In 2009, ESPN selected Ernie Wheeler (1972-86) as the top coach in school history, along with Derek Stockalper as the best player in program history (joined by Jim Schultz, Mike Wozniak, Mike LaRoche and Varnie Dennis as the network's then-all time starting five).

Cal Poly advanced to its first Division I NCAA Tournament in 2014 after an historic run in the Big West Conference tournament, becoming the first 7th seed to win the championship, as the Mustangs defeated CSUN, 61-59, following a go-ahead 3-pointer made by Ridge Shipley at the Honda Center. Cal Poly earned the 16th seed and defeated Texas Southern in the NCAA first round in Dayton. Cal Poly then advanced to the 2nd Round, where they were defeated by unbeaten top seed Wichita State 64–37.

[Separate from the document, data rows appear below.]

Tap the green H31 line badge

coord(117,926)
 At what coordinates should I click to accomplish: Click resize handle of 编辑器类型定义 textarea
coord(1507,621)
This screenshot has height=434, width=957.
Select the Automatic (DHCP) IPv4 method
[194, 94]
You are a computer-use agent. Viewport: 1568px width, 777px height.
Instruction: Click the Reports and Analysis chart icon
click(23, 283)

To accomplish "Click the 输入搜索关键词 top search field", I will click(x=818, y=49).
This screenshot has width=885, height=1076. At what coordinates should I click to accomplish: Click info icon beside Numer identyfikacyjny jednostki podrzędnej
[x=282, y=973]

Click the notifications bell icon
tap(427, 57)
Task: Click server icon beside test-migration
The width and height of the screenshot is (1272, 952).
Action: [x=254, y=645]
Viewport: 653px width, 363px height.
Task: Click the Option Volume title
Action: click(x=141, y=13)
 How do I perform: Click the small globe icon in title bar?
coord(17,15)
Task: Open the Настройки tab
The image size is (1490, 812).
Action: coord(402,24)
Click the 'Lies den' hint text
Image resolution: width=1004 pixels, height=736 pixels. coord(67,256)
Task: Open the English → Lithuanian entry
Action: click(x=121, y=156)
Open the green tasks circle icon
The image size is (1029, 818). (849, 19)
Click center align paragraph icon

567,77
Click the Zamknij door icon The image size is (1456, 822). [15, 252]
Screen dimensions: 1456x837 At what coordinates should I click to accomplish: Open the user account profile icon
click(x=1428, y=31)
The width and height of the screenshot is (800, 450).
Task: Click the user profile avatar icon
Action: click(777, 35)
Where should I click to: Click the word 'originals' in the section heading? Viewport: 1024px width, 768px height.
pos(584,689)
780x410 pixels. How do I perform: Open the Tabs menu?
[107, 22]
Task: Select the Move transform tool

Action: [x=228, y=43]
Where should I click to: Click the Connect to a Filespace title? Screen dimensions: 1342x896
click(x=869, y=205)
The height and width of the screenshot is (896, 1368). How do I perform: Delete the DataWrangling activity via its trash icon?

Prior to the 2014 conference tournament championship-game victory, Cal Poly advanced to the Big West Championship Game on two other occasions: in 2003 (falling to Utah State) and 2007 (to Long Beach State).

The Blue-Green rivalry 

The main rival of the Cal Poly Mustangs men's basketball team is the UC Santa Barbara Gauchos men's basketball team.  The rivalry is a part of the larger Blue–Green Rivalry, which encompasses all sports from the two schools.

Postseason

NCAA Division I Tournament results
The Mustangs have appeared in one NCAA tournament. Their record is 1–1.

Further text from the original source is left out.